### Task objective
Restate word for word the lines of the entries below, starting with the line that holds "Adres email (300, 778)" and ending with the line that holds "marzec 2020 (924, 1359)", and no others.

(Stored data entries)
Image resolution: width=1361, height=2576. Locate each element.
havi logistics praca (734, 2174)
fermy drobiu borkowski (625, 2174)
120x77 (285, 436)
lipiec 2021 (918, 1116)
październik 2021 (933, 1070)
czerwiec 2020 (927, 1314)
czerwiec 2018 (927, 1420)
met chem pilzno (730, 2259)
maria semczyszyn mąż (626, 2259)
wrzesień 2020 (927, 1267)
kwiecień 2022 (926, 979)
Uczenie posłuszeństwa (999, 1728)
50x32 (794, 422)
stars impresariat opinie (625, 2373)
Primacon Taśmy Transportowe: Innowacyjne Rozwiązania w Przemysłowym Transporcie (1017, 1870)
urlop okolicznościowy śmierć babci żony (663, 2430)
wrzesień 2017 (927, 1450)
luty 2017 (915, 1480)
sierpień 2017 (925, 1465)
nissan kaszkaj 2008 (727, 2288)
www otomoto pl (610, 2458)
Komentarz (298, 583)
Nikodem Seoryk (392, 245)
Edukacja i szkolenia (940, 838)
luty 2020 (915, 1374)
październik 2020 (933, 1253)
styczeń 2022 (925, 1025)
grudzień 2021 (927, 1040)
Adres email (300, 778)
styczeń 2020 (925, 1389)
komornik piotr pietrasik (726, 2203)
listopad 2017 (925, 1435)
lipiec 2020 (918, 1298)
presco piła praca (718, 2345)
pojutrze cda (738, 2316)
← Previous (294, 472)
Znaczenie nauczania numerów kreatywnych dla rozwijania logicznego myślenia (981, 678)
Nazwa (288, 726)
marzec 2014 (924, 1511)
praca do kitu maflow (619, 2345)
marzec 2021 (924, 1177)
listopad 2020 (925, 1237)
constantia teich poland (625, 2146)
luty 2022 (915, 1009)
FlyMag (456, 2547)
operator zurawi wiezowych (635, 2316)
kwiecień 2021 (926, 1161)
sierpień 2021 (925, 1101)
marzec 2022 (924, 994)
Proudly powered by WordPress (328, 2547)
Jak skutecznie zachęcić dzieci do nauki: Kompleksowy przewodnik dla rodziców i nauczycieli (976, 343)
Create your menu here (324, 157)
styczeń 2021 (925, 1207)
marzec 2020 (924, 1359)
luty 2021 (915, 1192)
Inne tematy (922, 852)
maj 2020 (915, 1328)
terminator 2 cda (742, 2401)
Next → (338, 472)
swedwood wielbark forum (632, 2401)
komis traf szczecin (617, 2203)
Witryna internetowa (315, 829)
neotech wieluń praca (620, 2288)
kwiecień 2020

### Answer space
Adres email (300, 778)
styczeń 2020 (925, 1389)
komornik piotr pietrasik (726, 2203)
listopad 2017 (925, 1435)
lipiec 2020 (918, 1298)
presco piła praca (718, 2345)
pojutrze cda (738, 2316)
← Previous (294, 472)
Znaczenie nauczania numerów kreatywnych dla rozwijania logicznego myślenia (981, 678)
Nazwa (288, 726)
marzec 2014 (924, 1511)
praca do kitu maflow (619, 2345)
marzec 2021 (924, 1177)
listopad 2020 (925, 1237)
constantia teich poland (625, 2146)
luty 2022 (915, 1009)
FlyMag (456, 2547)
operator zurawi wiezowych (635, 2316)
kwiecień 2021 (926, 1161)
sierpień 2021 (925, 1101)
marzec 2022 (924, 994)
Proudly powered by WordPress (328, 2547)
Jak skutecznie zachęcić dzieci do nauki: Kompleksowy przewodnik dla rodziców i nauczycieli (976, 343)
Create your menu here (324, 157)
styczeń 2021 (925, 1207)
marzec 2020 (924, 1359)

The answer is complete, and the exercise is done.